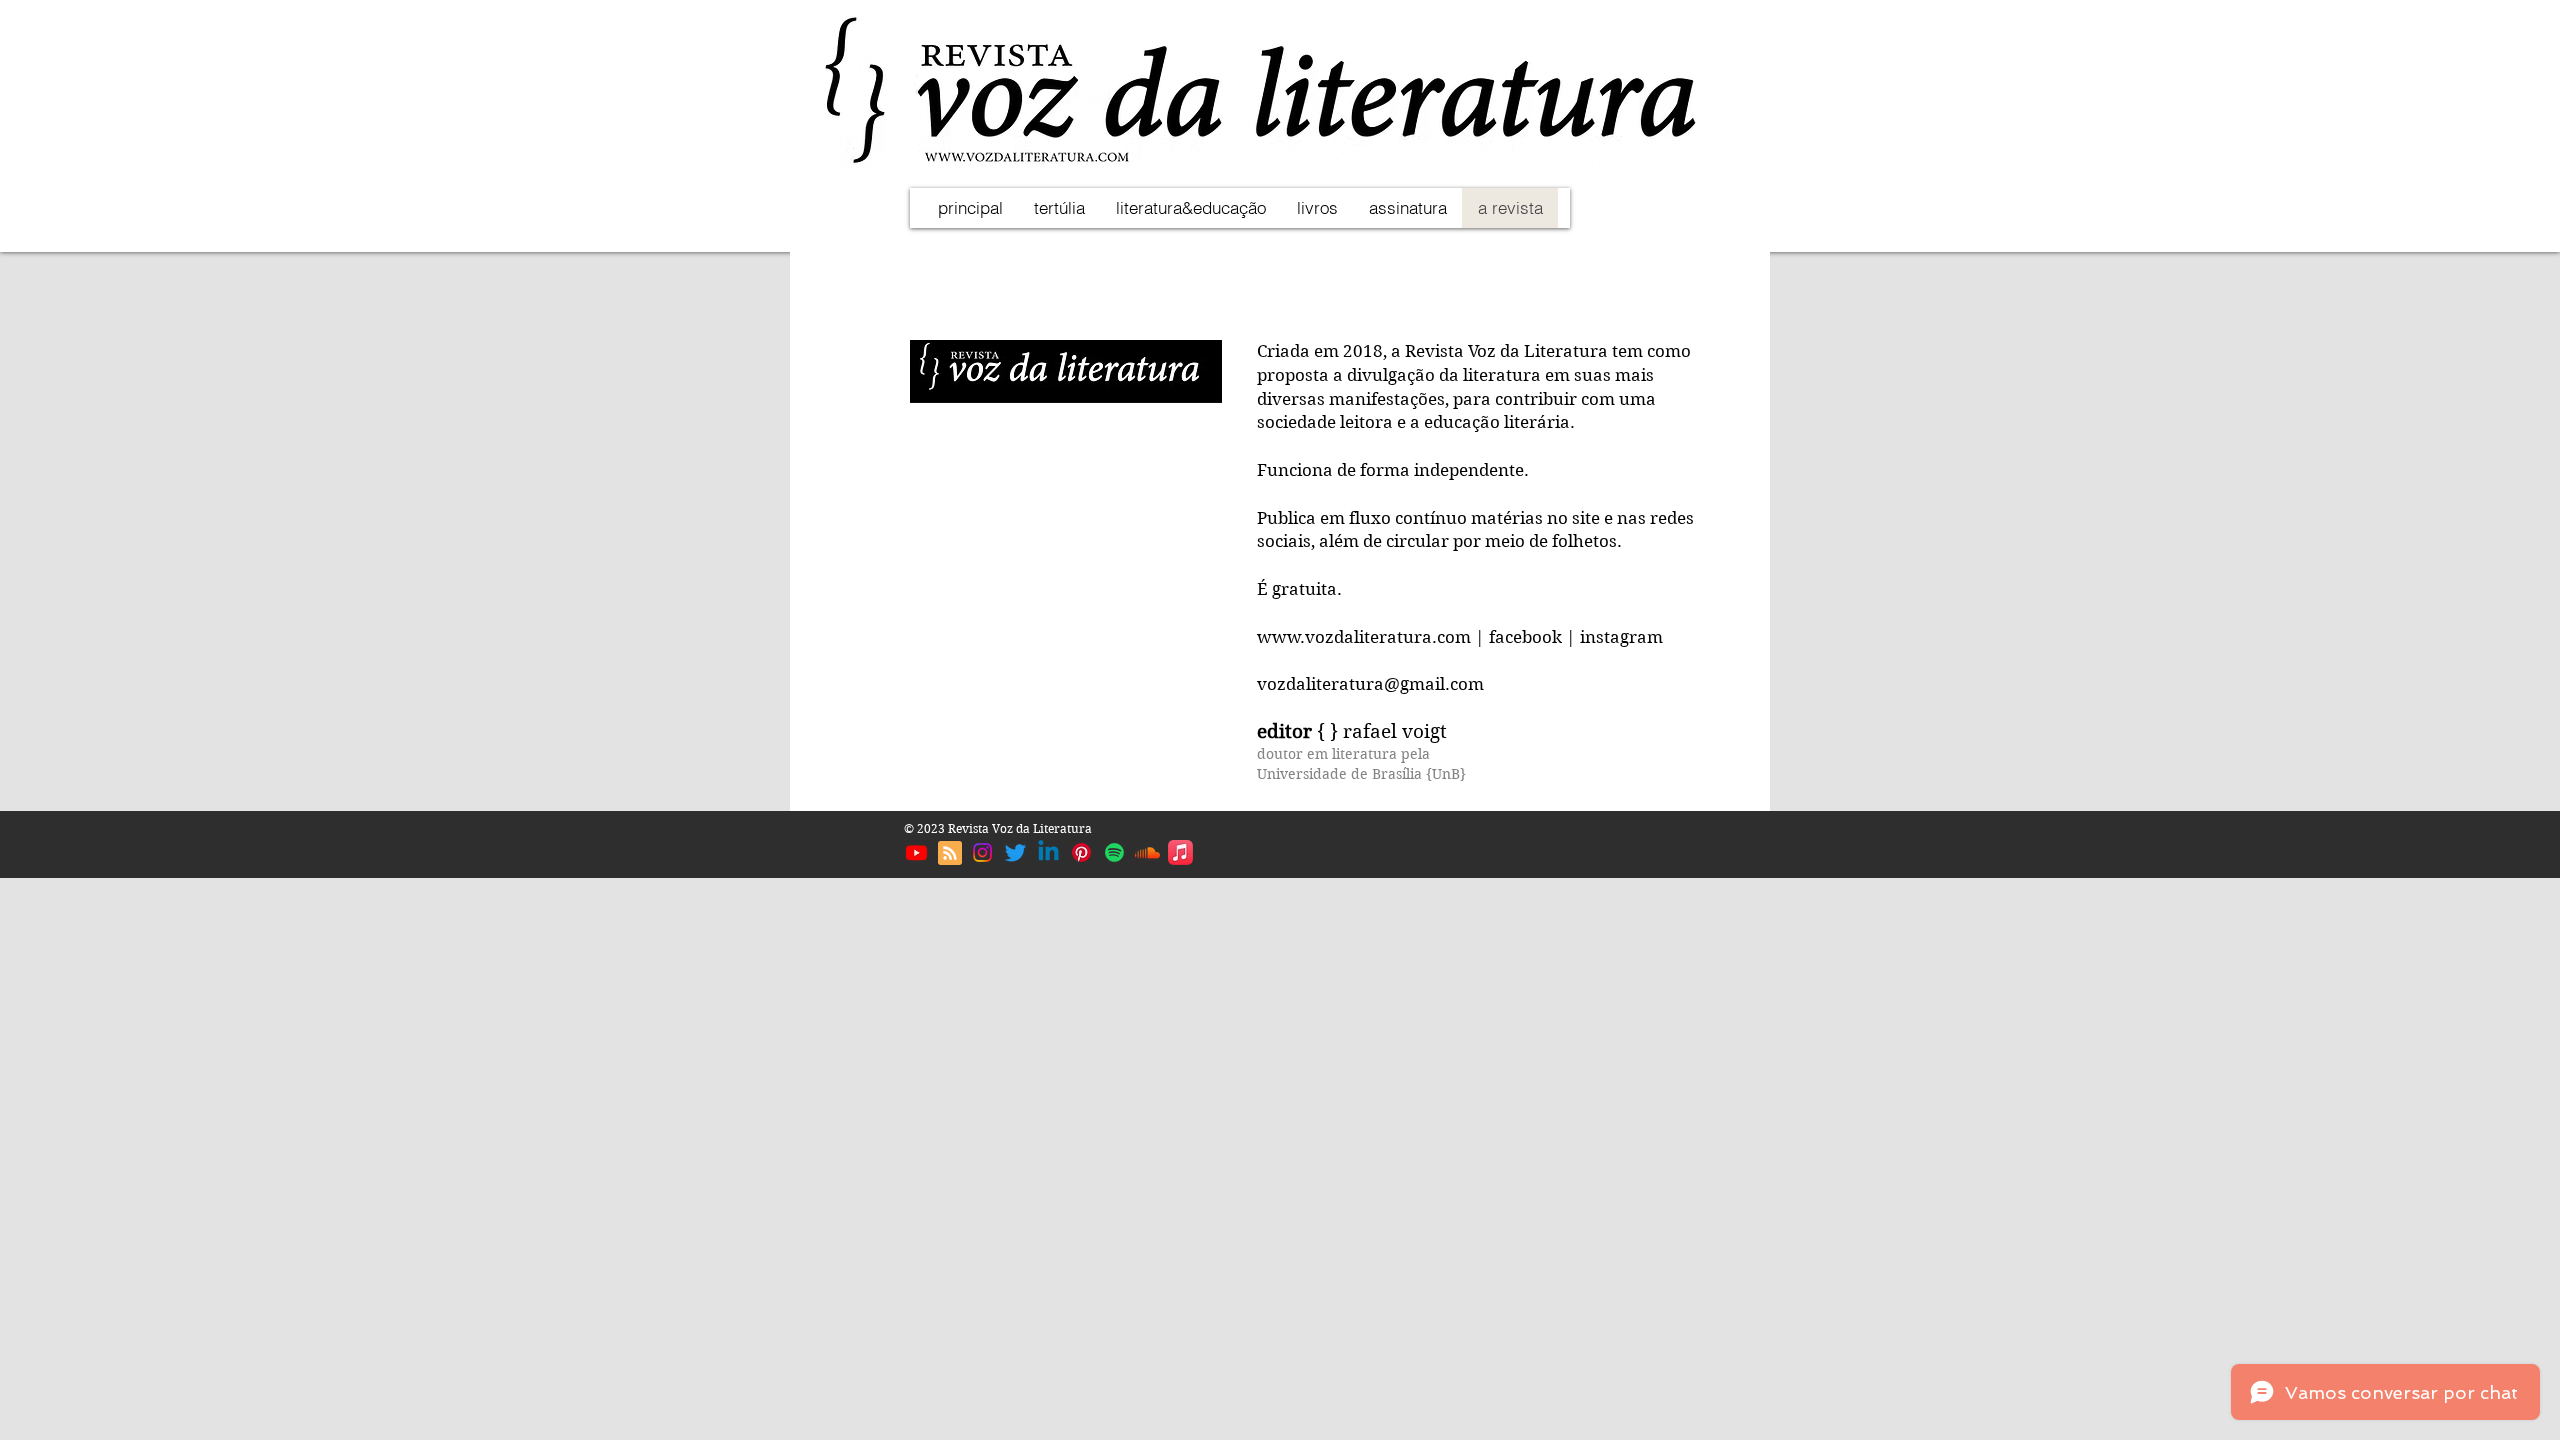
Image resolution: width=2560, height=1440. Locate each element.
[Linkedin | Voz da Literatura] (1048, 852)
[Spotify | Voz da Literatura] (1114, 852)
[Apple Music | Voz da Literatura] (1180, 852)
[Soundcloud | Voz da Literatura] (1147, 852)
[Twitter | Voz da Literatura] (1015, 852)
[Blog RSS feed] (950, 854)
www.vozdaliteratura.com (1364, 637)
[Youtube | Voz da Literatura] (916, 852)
=-=-=-=-=
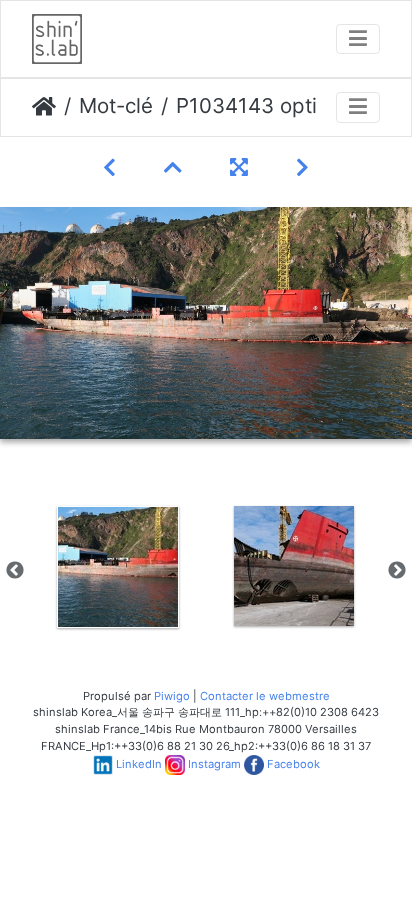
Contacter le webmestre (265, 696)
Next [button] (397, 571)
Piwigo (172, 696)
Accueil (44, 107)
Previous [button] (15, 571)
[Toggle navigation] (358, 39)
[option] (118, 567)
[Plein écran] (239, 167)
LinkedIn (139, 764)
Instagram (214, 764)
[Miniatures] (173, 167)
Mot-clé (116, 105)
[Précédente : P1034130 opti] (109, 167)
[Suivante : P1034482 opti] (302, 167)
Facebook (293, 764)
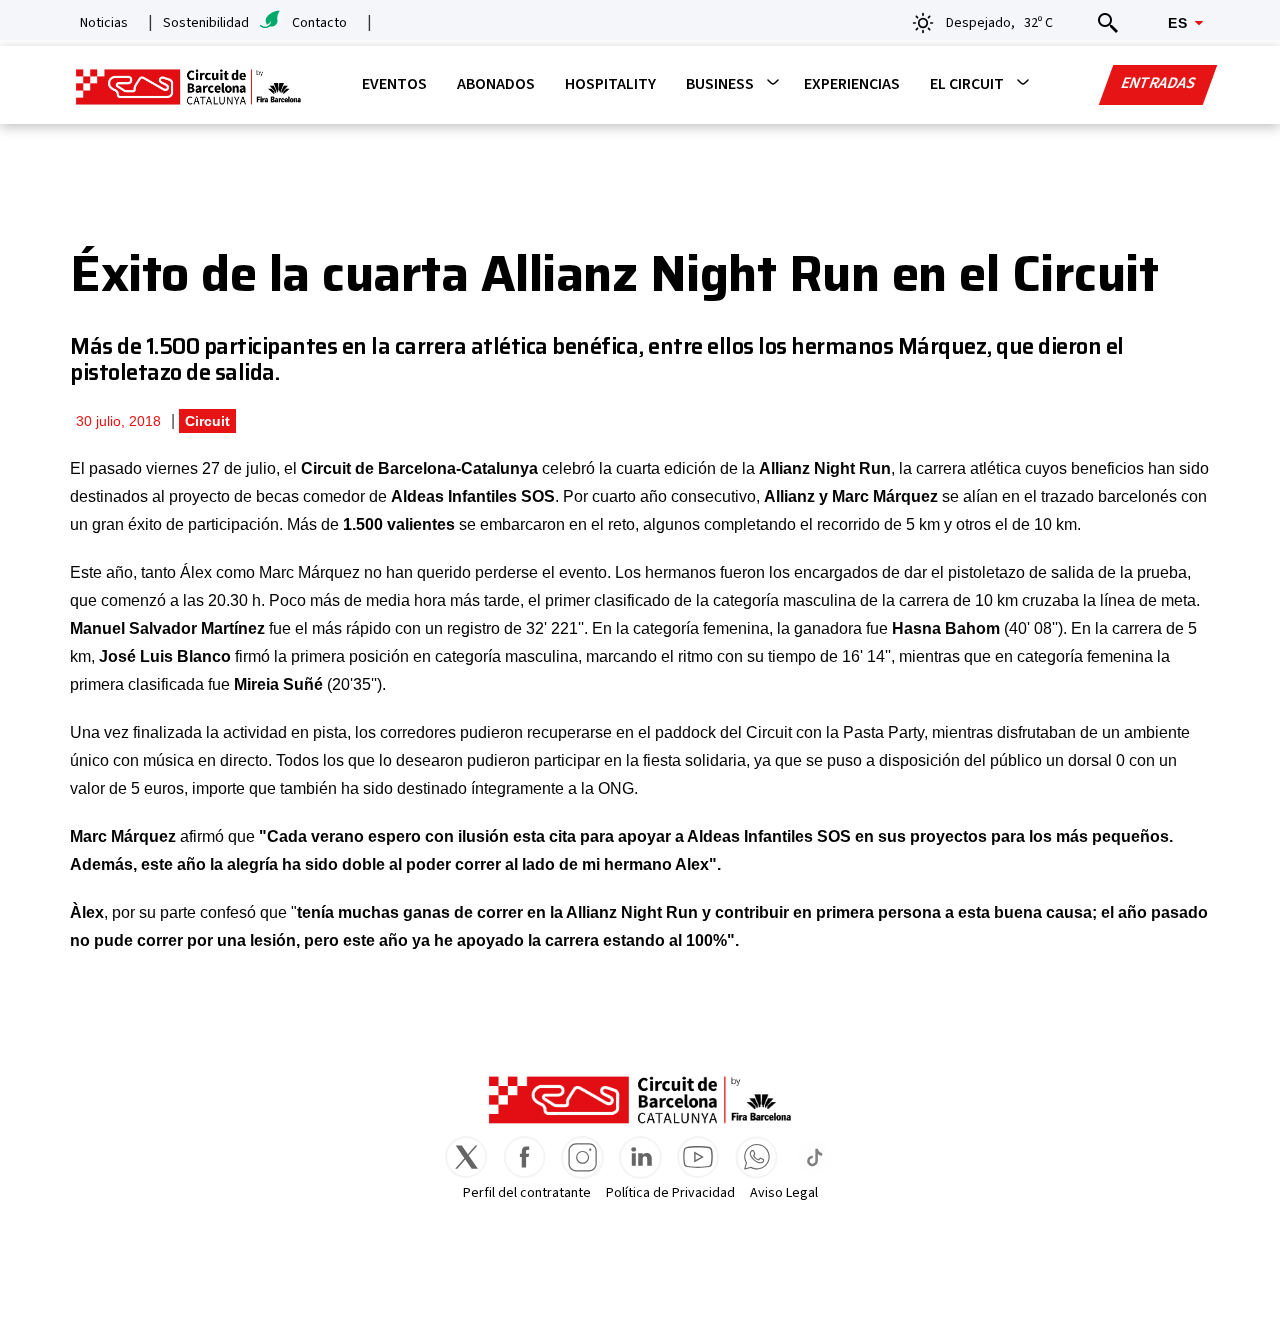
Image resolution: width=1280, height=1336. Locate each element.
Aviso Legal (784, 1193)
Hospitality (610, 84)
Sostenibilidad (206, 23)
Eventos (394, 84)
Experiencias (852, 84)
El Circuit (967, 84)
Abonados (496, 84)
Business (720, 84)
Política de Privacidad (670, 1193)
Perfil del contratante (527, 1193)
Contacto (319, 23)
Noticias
=-=-=-=-=
**What you should do:** Copy out every line from the material above in which the word "height" appears.

**Problem solution:**
Image resolution: width=2560, height=1440. Locate each element.
Image resolution: width=1280, height=1336. Locate each element.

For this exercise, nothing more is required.